Nel 1552 l'A. fu citato a Roma dinanzi al tribunale dell'Inquisizione e condannato per eresia su accusa dei teatini, particolarmente energici allora a Napoli nell'attività di repressione della Riforma. Il processo dell'A. fu parte di un più largo procedimento inquisitorio, istruito contemporaneamente contro i sacerdoti Scannapieco e Annibale Merenda, anch'essi del Regno e sospetti di eresia. Tentò di scagionare l'A. dalle accuse il cardinale Girolamo Seripando che, proprio negli anni 1550-52, si era ritirato a Posillipo per curarsi dei suoi mali e aveva avuto come medico l'A., al quale si era legato da rapporti di stima e di amicizia. Il Seripando scrisse a Roma una lettera, il 10 dic. 1552, ricordando dell'A. le buone abitudini di vita e le capacità nella scienza medica, "ne la qual era eccellente, et è il primo che ha posto la medicina per miglior strada che non era pria..." (L. Amabile, Il Santo Officio, p. 143). L'A. venne liberato dopo breve tempo, come egli stesso ricorda nella lettera dedicatoria a Paolo IV di una nuova edizione del De medendis (1559), ad opera del cardinale A. Carafa, che lo aveva conosciuto a Napoli e che intervenne indotto dalle molteplici petizioni di grazia rivoltegli dai parenti dell'A. e da illustri personaggi napoletani.
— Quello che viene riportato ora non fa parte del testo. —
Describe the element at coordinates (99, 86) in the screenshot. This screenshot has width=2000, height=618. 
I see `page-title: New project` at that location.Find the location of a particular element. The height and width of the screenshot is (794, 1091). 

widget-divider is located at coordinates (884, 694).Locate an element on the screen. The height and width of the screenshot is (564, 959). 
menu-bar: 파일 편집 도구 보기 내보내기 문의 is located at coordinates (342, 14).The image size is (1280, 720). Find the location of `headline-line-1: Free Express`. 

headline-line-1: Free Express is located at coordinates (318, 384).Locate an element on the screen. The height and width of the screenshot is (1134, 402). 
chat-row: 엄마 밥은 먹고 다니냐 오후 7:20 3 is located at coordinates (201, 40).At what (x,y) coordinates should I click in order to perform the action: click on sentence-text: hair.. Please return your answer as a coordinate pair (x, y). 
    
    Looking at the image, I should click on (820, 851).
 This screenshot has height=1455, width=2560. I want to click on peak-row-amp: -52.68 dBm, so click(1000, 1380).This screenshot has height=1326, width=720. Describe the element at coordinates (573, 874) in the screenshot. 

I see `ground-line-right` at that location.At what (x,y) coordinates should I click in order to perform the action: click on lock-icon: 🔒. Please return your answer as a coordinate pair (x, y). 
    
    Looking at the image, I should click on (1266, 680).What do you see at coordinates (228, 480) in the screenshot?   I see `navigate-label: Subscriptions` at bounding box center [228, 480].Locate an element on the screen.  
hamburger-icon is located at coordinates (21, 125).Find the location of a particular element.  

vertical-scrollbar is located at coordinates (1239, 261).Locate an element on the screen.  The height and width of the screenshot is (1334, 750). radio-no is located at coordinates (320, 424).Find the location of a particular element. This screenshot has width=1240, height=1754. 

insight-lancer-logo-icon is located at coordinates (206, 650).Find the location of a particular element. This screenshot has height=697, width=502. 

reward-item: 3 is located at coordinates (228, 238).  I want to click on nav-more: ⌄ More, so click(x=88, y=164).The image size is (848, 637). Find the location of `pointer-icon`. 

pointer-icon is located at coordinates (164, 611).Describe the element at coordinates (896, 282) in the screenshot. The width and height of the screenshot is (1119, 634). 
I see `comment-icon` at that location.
L'A. morì dopo il 1562, forse nel 1566, e fu sepolto a Napoli nella chiesa di S. Maria delle Grazie, nella cappella degli Altomare.
Bibl.: T. Boccalini, Ragguagli di Parnaso e pietra del paragone politico, a cura di G. Rua, I, Bari 1910, p. 162; II, ibid. 1912, p.143; G. M. Mazzuchelli, Gli Scrittori d'italia, I, 1, Brescia 1753,pp. 544 s.; G. Origlia, Istoria dello studio di Napoli, II, Napoli 1754,p. 125; F. Colangelo, Storia dei filosofi e dei matematici napoletani..., III, Napoli 1834, p. 161; G. Celano-G. B. Chiarini, Notizie del bello dell'antico e del curioso della città di Napoli, lI, Napoli 1870, pp. 770 s.; L. Amabile, Il Santo Oflicio della Inquisizione in Napoli, I, Città di Castello 1892, pp. 143 a.; N. Cortese, L'età spagnuola, in Storia della Università di Napoli, Napoli 1924, pp.333, 424; H. Jedin, Girolamo Seripando,Wurzburg 1937, I, p. 469; II, p. 311, 371; L. Thorndike, A History of magic and experim. Science, VI, New York 1941, pp. 212-214, 228.